-- Study text --
* * * * * * *
Figure 4. In vitro exhaustion after knockdown of JARID1B

(A) MTS proliferation assays between days 7–10 and days 30–33 after JARID1B knock down (clones 58 and 62, see also Figure S4). Experiments were done in three independent approaches in conventional medium (Tu2%). (B) Exposure of JARID1B knocked down cells (5×10⁴ cells) to hESCM4 resulted in a strong increase of the number of trypan blue-positive cells after 4–6 weeks. (C) Limited (single cell) dilution assays determined the reduction of melanoma sphere formation in JARID1B knockdown cells (right panel). The left panel shows the corresponding cell morphologies. (D) Reduced 3D colony formation after JARID1B knockdown in Tu2% softagar. Depicted are representative results from at least 3 independent experiments.

Figure 5. In vivo exhaustion after knockdown of JARID1B

(A) In vivo tumor growth is exhausted after 4 passages of serial xenotransplantation of JARID1B knockdown WM3734 cells in NOD/LtSscidIL2Rγ^null mice (n=5 per sample) compared to the control (see also Figure S5). (B) Normalized growth ratio (tumor volumes of sh JARID1B tumors divided by volumes of sh scrambled tumors) over the cumulative growth phase of 27 weeks. (C) Significant decrease of pulmonary metastasis after subcutaneous injection of 5×10⁵ JARID1B knocked down WM3899 cells into NOD/LtSscidIL2Rγ^null mice (n=5 per sample). Shown is one representative from two independent experiments.

Figure 6. The JARID1B phenotype is dynamic (see also Figure S6)
* * * * * * *
-- Exercise data --
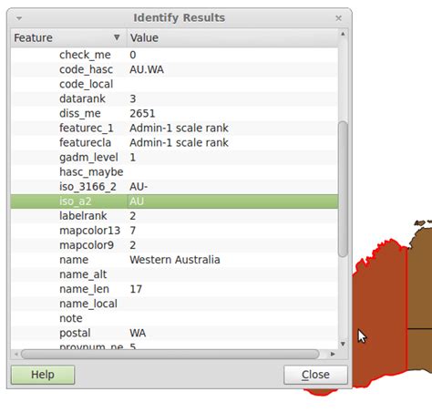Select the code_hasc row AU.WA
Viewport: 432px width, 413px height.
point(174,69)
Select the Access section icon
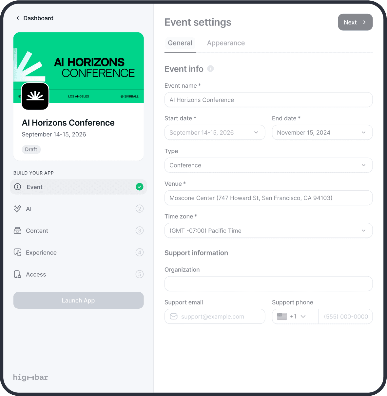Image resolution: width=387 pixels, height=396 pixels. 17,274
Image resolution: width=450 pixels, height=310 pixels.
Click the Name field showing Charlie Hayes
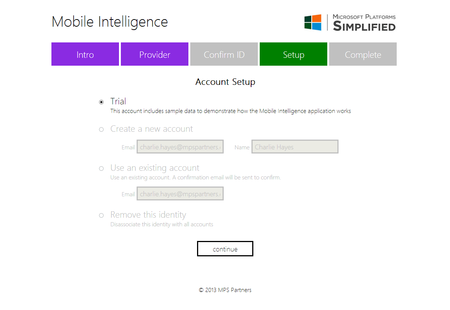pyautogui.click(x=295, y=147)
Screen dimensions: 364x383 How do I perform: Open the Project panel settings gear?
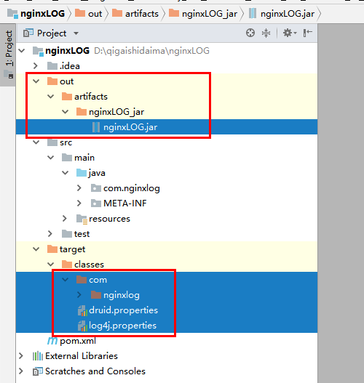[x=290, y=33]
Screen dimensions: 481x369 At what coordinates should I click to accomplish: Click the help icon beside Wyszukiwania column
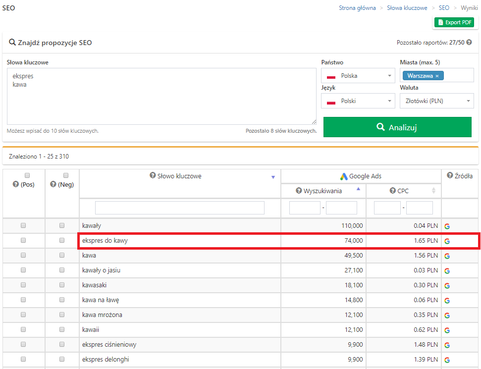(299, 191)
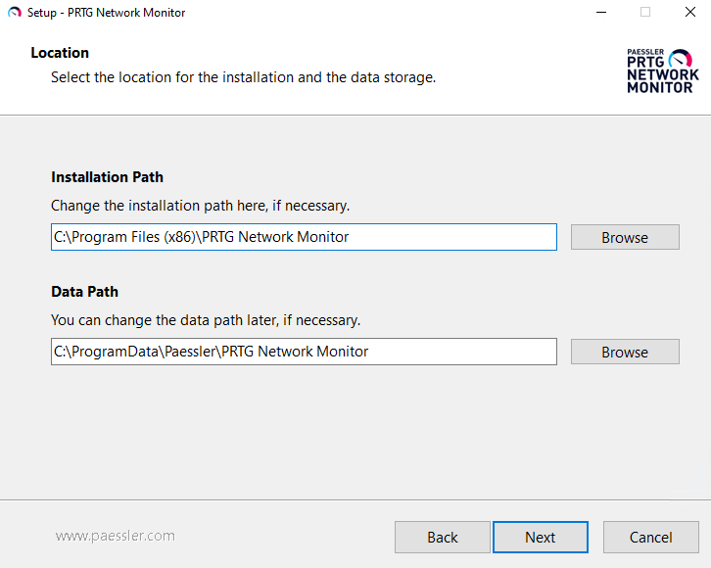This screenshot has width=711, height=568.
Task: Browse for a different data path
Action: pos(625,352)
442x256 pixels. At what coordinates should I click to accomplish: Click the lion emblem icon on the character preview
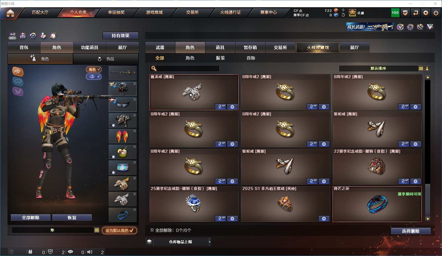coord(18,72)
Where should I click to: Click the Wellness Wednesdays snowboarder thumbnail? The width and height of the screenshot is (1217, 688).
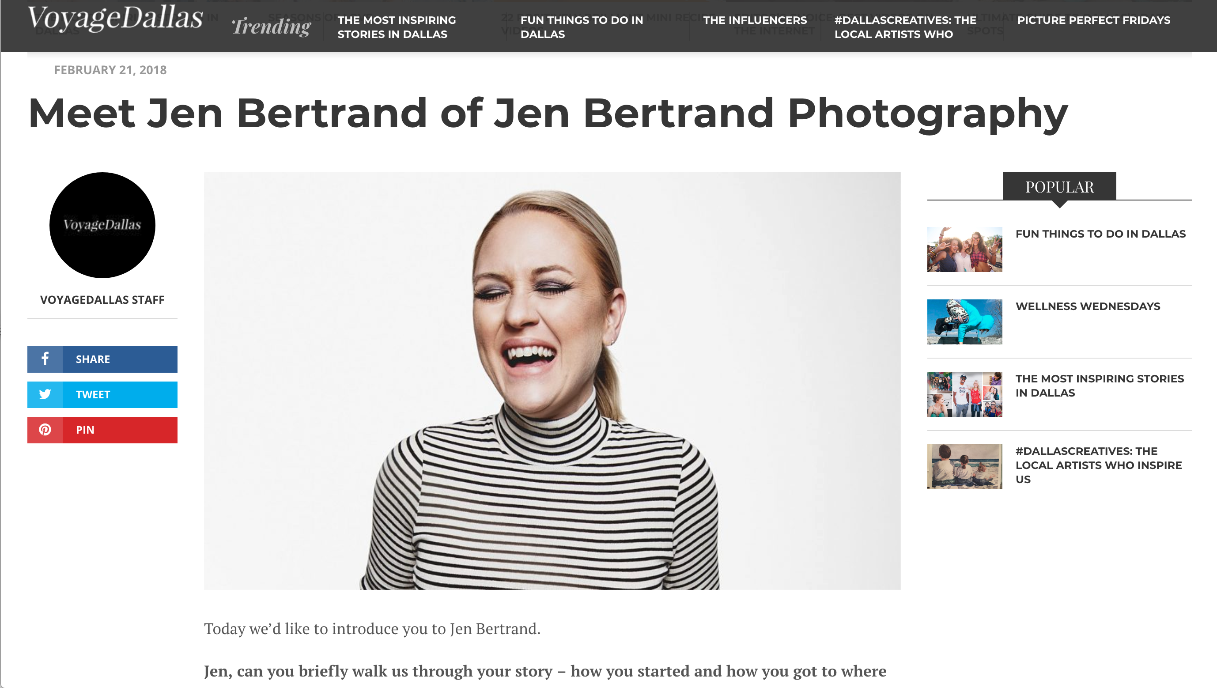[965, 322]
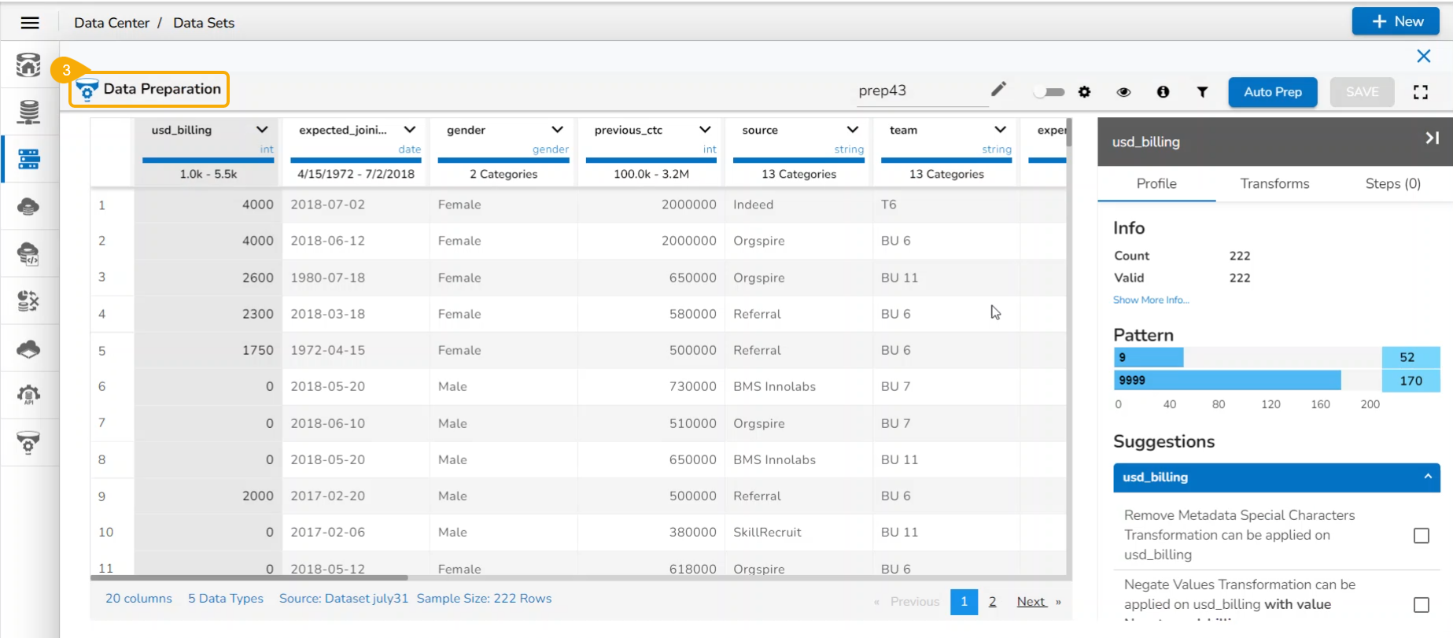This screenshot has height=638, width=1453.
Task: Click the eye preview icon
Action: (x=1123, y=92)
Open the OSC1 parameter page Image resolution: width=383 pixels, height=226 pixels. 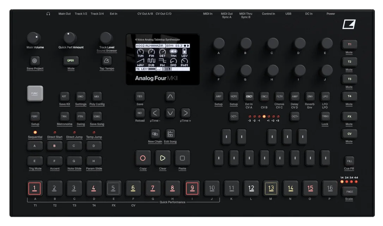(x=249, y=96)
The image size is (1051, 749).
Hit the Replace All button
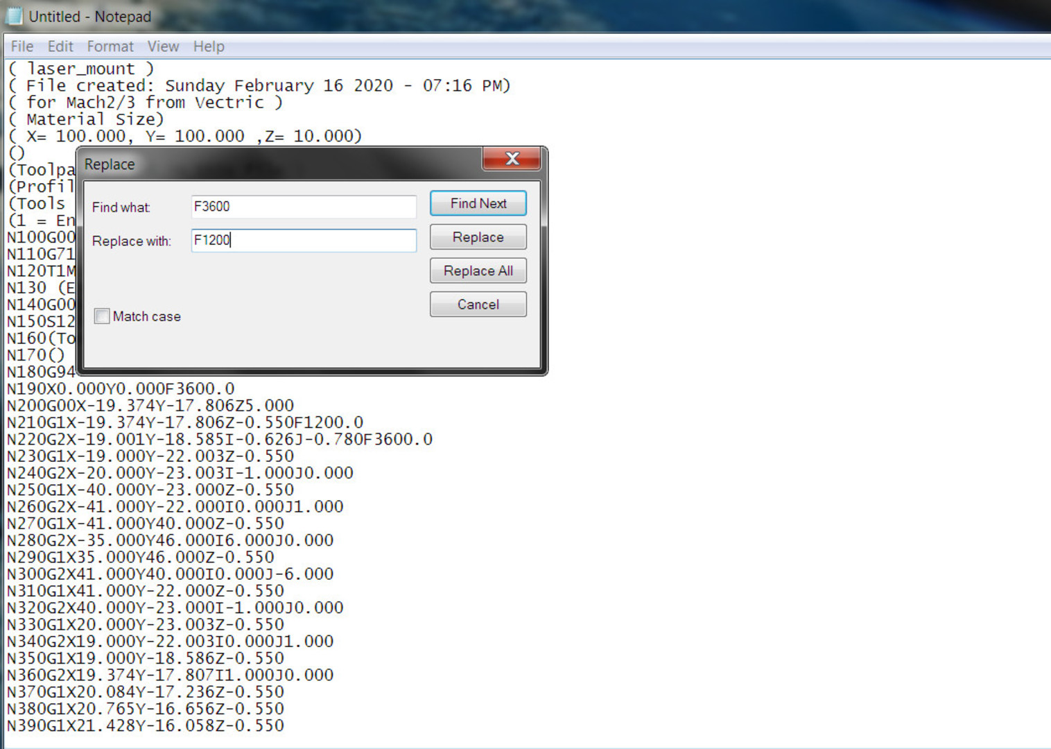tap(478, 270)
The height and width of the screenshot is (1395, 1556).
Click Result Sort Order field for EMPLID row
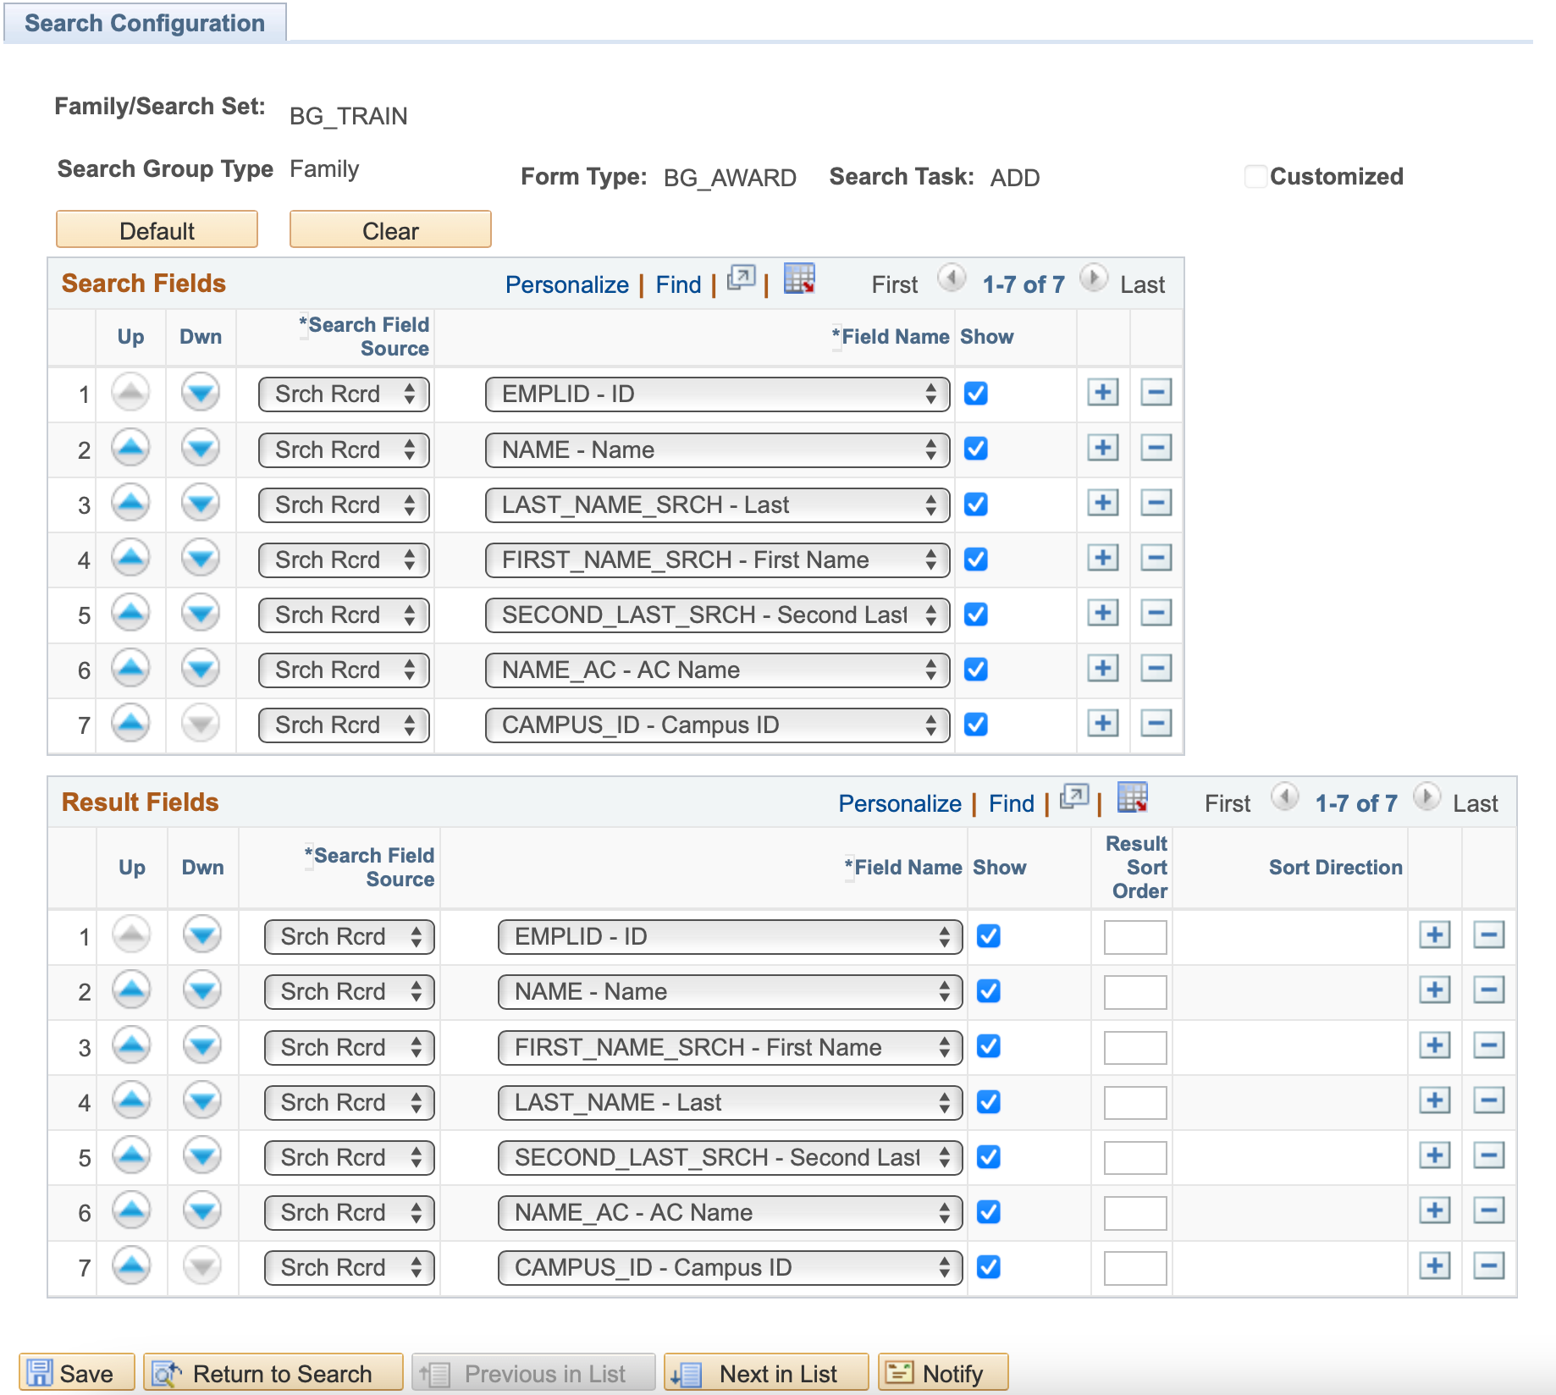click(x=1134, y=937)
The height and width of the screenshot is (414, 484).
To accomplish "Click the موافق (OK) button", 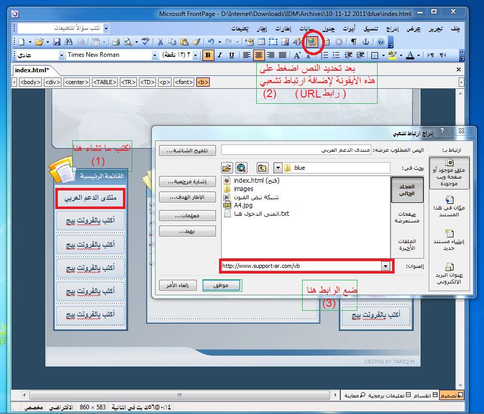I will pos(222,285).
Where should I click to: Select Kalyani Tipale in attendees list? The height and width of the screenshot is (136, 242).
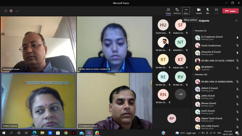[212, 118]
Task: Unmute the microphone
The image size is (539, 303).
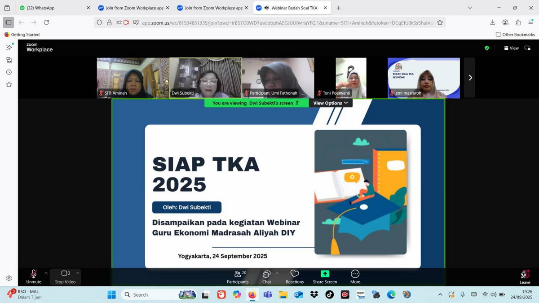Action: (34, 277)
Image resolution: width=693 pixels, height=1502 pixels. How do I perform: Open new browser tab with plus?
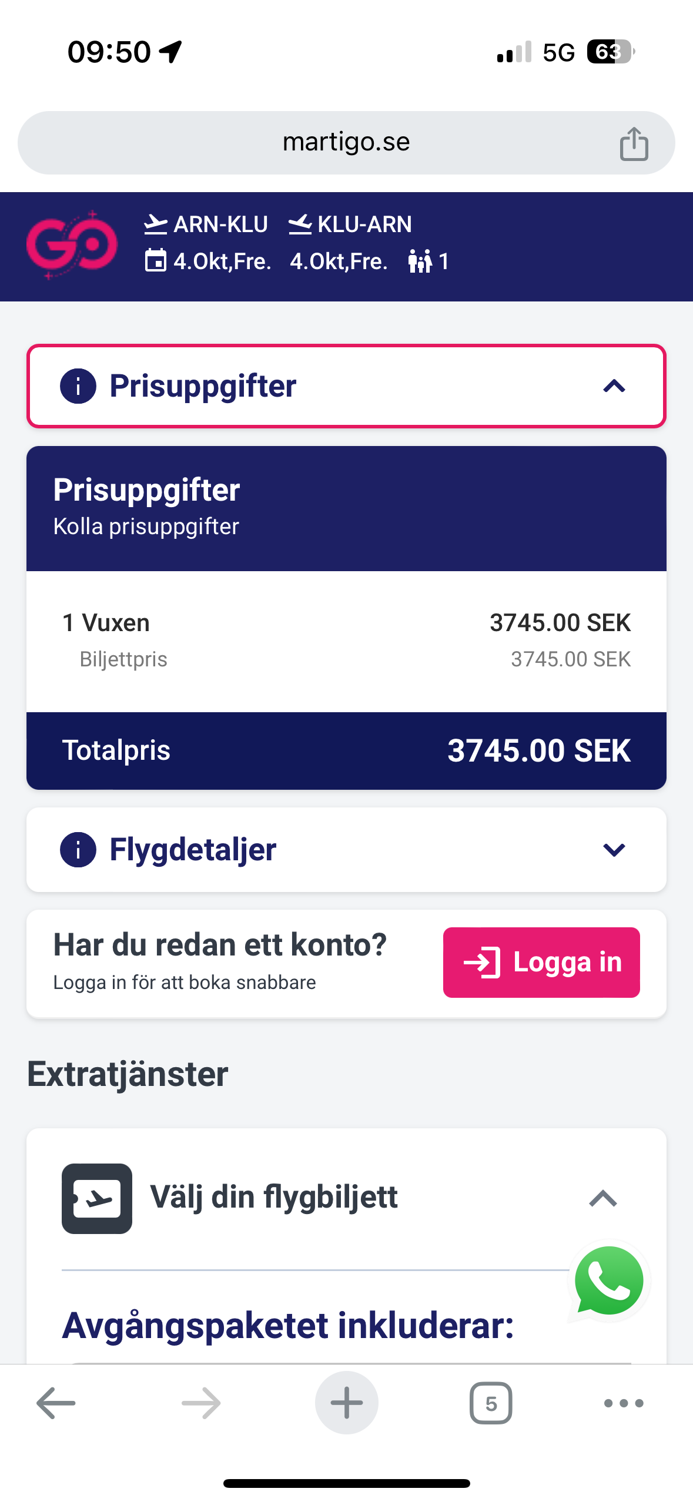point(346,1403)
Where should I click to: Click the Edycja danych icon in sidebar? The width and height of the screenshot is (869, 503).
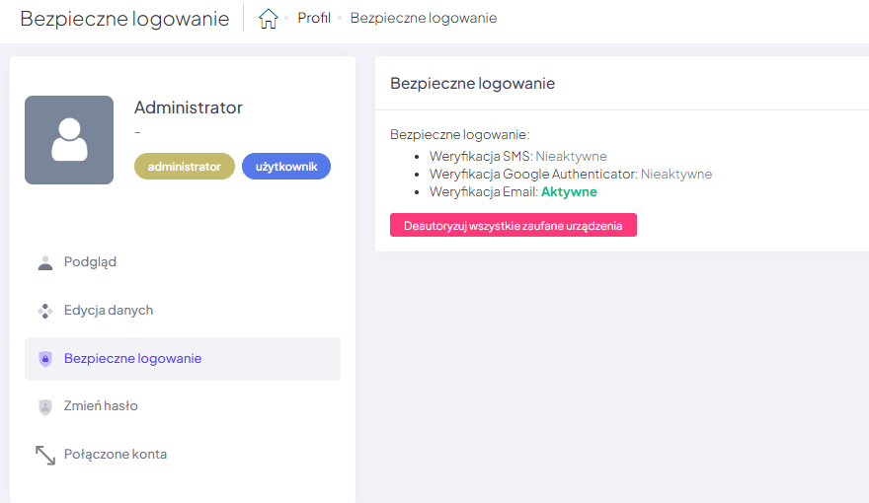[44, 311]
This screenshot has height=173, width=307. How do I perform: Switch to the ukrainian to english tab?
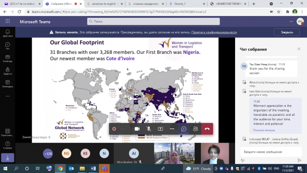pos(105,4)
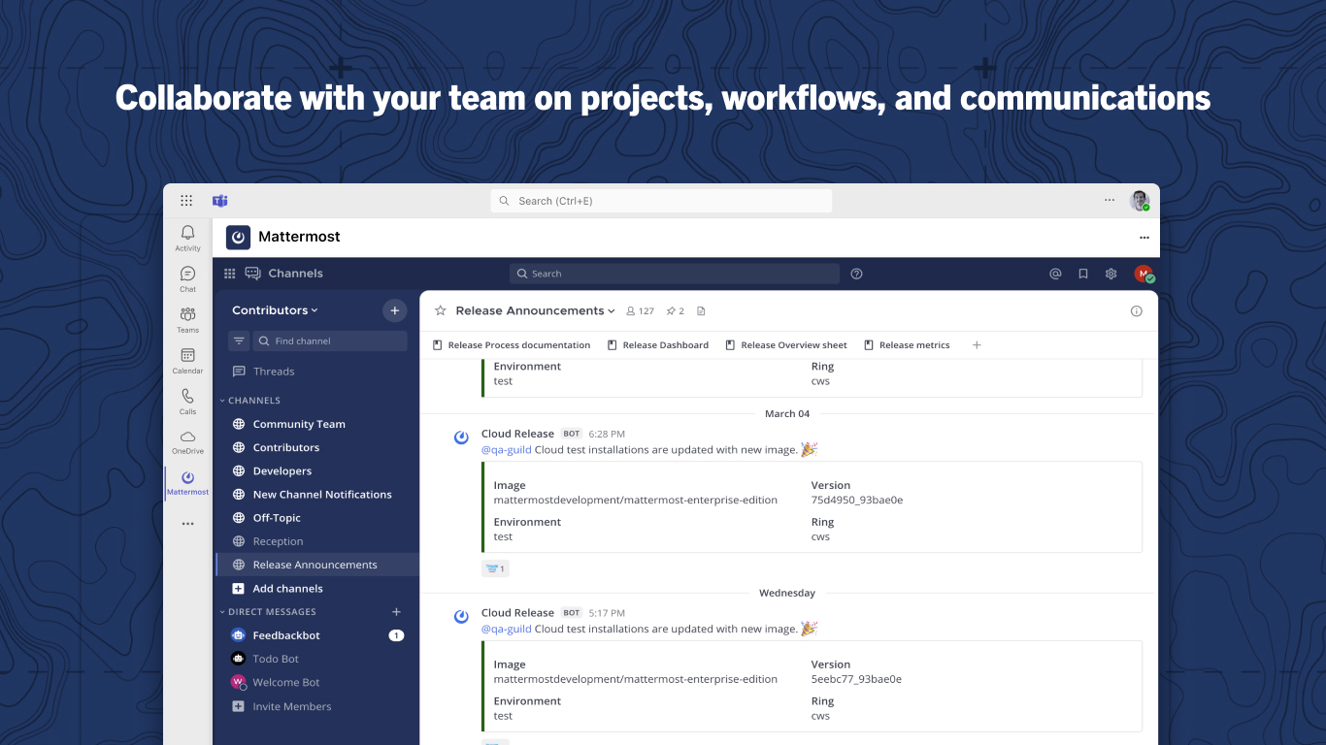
* * * * * * *
-- Instructions --
[1] In the JARID1B knockdown text, how many passages of serial xenotransplantation does it take for in vivo tumor growth to be exhausted?
[2] Please extend the JARID1B knockdown text beyond its last line.
The data stand apart from the JARID1B knockdown text.

-- Written responses --
[1] 4 passages.

[2]
(A) WM3734^{JARID1Bprom-EGFP} cells were sorted according to J/EGFP levels as described before using maximum and minimum thresholds set at 5%. Untreated parental cells were used as a background control (grey line). Panel I: typical histogram pre-sort in conventional medium (Tu2%). Panel II: isolated J/EGFP-positive (filled black) and J/EGFP-negative cells (black line) 6 hours after FACS. Panel III: during subsequent culturing in Tu2% medium, the J/EGFP-positive subpopulation re-established a heterogeneous progeny of J/EGFP-positive and – negative cells (filled black). Panel V: same result in vivo after injection into NOD/LtSscidIL2Rγ^null mice (filled black). Panels IV and VI: also J/EGFP-negative cells gave rise to a heterogeneous progeny including J/EGFP-positive cells (black line). Panel VII: in hESCM4, the J/EGFP-positive-derived progeny maintained a high number of J/EGFP-positive cells (filled black). Panel VIII: also the reversion of J/EGFP-negative to -positive cells was considerably decelerated (50-day line dashed, 120-day line black). Black and white arrowheads indicate developing positive and negative subpopulations. Depicted tumor histograms resulted from injection of 100 J/EGFP-positive or –negative cells, respectively. Shown are representative histograms from at least 3 analyses. (B) Immunofluorescence of cultures originating from J/EGFP-positive (left) and J/EGFP-negative cells (right) after 120 days in hESCM4. (C) Similar overall JARID1B expression in J/EGFP-positive and -negative-derived progenies after long-term culturing as determined by QPCR and immunoblotting.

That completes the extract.